— Begin Data for this task —

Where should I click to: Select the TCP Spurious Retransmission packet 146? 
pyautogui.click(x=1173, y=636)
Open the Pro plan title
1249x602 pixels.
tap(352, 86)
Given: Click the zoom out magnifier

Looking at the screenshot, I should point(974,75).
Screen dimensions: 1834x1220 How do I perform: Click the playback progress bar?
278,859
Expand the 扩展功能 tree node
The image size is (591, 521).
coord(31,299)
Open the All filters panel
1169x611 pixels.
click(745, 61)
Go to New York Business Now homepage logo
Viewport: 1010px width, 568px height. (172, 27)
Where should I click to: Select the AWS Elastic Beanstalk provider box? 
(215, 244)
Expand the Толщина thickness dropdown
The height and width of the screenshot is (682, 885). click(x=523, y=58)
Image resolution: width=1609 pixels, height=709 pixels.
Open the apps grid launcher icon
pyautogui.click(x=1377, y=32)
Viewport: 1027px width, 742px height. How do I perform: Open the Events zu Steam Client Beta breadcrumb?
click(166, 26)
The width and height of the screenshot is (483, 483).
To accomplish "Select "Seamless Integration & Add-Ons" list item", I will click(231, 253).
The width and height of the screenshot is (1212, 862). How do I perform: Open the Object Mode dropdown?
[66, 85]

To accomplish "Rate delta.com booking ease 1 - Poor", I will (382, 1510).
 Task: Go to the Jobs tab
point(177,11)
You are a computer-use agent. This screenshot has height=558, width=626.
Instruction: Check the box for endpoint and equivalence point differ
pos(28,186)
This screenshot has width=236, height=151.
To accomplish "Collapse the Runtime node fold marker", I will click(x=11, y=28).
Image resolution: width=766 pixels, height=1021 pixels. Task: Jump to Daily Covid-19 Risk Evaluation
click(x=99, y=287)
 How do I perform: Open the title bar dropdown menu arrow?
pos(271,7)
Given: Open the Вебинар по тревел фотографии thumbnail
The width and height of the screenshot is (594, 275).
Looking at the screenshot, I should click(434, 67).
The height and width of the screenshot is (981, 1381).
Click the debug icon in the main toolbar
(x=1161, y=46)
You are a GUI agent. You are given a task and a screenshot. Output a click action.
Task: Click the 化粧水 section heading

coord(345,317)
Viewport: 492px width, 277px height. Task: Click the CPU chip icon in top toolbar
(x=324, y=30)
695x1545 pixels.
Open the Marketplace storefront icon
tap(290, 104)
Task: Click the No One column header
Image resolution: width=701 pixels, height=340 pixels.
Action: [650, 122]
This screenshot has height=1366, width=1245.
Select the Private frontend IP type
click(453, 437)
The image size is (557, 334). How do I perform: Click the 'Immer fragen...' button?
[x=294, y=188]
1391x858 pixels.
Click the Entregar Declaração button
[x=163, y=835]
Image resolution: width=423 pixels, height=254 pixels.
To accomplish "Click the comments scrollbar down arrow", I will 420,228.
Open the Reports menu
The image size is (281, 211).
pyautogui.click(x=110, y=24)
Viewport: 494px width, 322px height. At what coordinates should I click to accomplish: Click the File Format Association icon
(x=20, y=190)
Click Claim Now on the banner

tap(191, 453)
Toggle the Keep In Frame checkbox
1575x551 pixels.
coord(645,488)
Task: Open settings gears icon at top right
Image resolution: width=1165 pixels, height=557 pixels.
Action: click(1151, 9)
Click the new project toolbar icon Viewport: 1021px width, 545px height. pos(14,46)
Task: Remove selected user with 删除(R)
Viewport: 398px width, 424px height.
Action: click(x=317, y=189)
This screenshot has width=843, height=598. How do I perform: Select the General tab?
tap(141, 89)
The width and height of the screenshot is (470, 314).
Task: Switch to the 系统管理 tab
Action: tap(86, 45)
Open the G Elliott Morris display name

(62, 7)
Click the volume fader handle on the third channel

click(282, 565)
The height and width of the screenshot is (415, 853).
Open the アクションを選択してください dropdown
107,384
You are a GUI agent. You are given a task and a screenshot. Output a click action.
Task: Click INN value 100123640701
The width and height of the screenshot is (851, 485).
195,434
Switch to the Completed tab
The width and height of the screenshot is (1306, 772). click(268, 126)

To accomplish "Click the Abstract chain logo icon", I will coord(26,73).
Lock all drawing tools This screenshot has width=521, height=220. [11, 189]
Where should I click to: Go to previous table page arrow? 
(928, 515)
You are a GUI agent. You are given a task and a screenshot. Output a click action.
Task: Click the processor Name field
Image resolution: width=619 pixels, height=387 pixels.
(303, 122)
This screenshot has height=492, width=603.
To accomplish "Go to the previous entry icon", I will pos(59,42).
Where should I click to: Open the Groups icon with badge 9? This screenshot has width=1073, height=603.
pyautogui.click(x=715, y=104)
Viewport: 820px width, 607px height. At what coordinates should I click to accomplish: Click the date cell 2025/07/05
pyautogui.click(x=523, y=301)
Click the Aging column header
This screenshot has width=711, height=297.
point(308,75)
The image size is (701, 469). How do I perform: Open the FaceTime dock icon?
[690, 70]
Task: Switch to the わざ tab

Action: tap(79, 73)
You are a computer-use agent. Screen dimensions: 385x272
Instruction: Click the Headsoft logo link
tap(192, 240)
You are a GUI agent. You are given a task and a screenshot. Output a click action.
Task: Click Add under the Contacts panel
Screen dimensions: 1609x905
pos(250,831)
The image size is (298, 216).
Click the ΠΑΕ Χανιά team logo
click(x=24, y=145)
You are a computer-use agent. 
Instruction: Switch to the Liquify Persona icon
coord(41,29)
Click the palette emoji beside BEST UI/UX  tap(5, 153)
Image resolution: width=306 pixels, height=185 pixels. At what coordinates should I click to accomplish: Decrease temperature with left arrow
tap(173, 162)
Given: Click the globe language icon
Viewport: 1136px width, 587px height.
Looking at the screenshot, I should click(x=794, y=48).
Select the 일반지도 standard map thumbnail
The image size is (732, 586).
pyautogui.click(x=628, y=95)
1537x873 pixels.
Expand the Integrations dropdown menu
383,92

— End Data for this task —

Written instruction: Swap every "dropdown" in the records for "drop-down" and reproduce all the lines with nothing else altered.

Reply to the task:
Where should I click to: Select the TCP Spurious Retransmission packet 146? 
pyautogui.click(x=1173, y=636)
Open the Pro plan title
1249x602 pixels.
tap(352, 86)
Given: Click the zoom out magnifier

Looking at the screenshot, I should point(974,75).
Screen dimensions: 1834x1220 How do I perform: Click the playback progress bar?
278,859
Expand the 扩展功能 tree node
The image size is (591, 521).
coord(31,299)
Open the All filters panel
1169x611 pixels.
click(745, 61)
Go to New York Business Now homepage logo
Viewport: 1010px width, 568px height. (172, 27)
Where should I click to: Select the AWS Elastic Beanstalk provider box? 
(215, 244)
Expand the Толщина thickness drop-down
The height and width of the screenshot is (682, 885). click(x=523, y=58)
Image resolution: width=1609 pixels, height=709 pixels.
Open the apps grid launcher icon
pyautogui.click(x=1377, y=32)
Viewport: 1027px width, 742px height. How do I perform: Open the Events zu Steam Client Beta breadcrumb?
click(166, 26)
The width and height of the screenshot is (483, 483).
To accomplish "Select "Seamless Integration & Add-Ons" list item", I will click(231, 253).
The width and height of the screenshot is (1212, 862). How do I perform: Open the Object Mode drop-down?
[66, 85]

To accomplish "Rate delta.com booking ease 1 - Poor", I will (382, 1510).
 Task: Go to the Jobs tab
point(177,11)
You are a computer-use agent. This screenshot has height=558, width=626.
Instruction: Check the box for endpoint and equivalence point differ
pos(28,186)
This screenshot has width=236, height=151.
To accomplish "Collapse the Runtime node fold marker", I will click(x=11, y=28).
Image resolution: width=766 pixels, height=1021 pixels. Task: Jump to Daily Covid-19 Risk Evaluation
click(x=99, y=287)
 How do I perform: Open the title bar drop-down menu arrow?
pos(271,7)
Given: Open the Вебинар по тревел фотографии thumbnail
The width and height of the screenshot is (594, 275).
Looking at the screenshot, I should click(434, 67).
The height and width of the screenshot is (981, 1381).
Click the debug icon in the main toolbar
(x=1161, y=46)
You are a GUI agent. You are given a task and a screenshot. Output a click action.
Task: Click the 化粧水 section heading

coord(345,317)
Viewport: 492px width, 277px height. Task: Click the CPU chip icon in top toolbar
(x=324, y=30)
695x1545 pixels.
Open the Marketplace storefront icon
tap(290, 104)
Task: Click the No One column header
Image resolution: width=701 pixels, height=340 pixels.
Action: [650, 122]
This screenshot has height=1366, width=1245.
Select the Private frontend IP type
click(453, 437)
The image size is (557, 334). How do I perform: Click the 'Immer fragen...' button?
[x=294, y=188]
1391x858 pixels.
Click the Entregar Declaração button
[x=163, y=835]
Image resolution: width=423 pixels, height=254 pixels.
To accomplish "Click the comments scrollbar down arrow", I will 420,228.
Open the Reports menu
The image size is (281, 211).
pyautogui.click(x=110, y=24)
Viewport: 494px width, 322px height. At what coordinates should I click to accomplish: Click the File Format Association icon
(x=20, y=190)
Click Claim Now on the banner

tap(191, 453)
Toggle the Keep In Frame checkbox
1575x551 pixels.
coord(645,488)
Task: Open settings gears icon at top right
Image resolution: width=1165 pixels, height=557 pixels.
Action: click(1151, 9)
Click the new project toolbar icon Viewport: 1021px width, 545px height. pos(14,46)
Task: Remove selected user with 删除(R)
Viewport: 398px width, 424px height.
Action: click(x=317, y=189)
This screenshot has width=843, height=598. How do I perform: Select the General tab?
tap(141, 89)
The width and height of the screenshot is (470, 314).
Task: Switch to the 系统管理 tab
Action: tap(86, 45)
Open the G Elliott Morris display name

(62, 7)
Click the volume fader handle on the third channel

click(282, 565)
The height and width of the screenshot is (415, 853).
Open the アクションを選択してください drop-down
107,384
You are a GUI agent. You are given a task and a screenshot. Output a click action.
Task: Click INN value 100123640701
The width and height of the screenshot is (851, 485).
195,434
Switch to the Completed tab
The width and height of the screenshot is (1306, 772). click(268, 126)

To accomplish "Click the Abstract chain logo icon", I will coord(26,73).
Lock all drawing tools This screenshot has width=521, height=220. [11, 189]
Where should I click to: Go to previous table page arrow? 
(928, 515)
You are a GUI agent. You are given a task and a screenshot. Output a click action.
Task: Click the processor Name field
Image resolution: width=619 pixels, height=387 pixels.
(303, 122)
This screenshot has height=492, width=603.
To accomplish "Go to the previous entry icon", I will pos(59,42).
Where should I click to: Open the Groups icon with badge 9? This screenshot has width=1073, height=603.
pyautogui.click(x=715, y=104)
Viewport: 820px width, 607px height. At what coordinates should I click to accomplish: Click the date cell 2025/07/05
pyautogui.click(x=523, y=301)
Click the Aging column header
This screenshot has width=711, height=297.
point(308,75)
The image size is (701, 469). How do I perform: Open the FaceTime dock icon?
[690, 70]
Task: Switch to the わざ tab

Action: tap(79, 73)
You are a computer-use agent. Screen dimensions: 385x272
Instruction: Click the Headsoft logo link
tap(192, 240)
You are a GUI agent. You are given a task and a screenshot. Output a click action.
Task: Click Add under the Contacts panel
Screen dimensions: 1609x905
pos(250,831)
The image size is (298, 216).
Click the ΠΑΕ Χανιά team logo
click(x=24, y=145)
You are a computer-use agent. 
Instruction: Switch to the Liquify Persona icon
coord(41,29)
Click the palette emoji beside BEST UI/UX  tap(5, 153)
Image resolution: width=306 pixels, height=185 pixels. At what coordinates should I click to accomplish: Decrease temperature with left arrow
tap(173, 162)
Given: Click the globe language icon
Viewport: 1136px width, 587px height.
Looking at the screenshot, I should click(x=794, y=48).
Select the 일반지도 standard map thumbnail
The image size is (732, 586).
pyautogui.click(x=628, y=95)
1537x873 pixels.
Expand the Integrations drop-down menu
383,92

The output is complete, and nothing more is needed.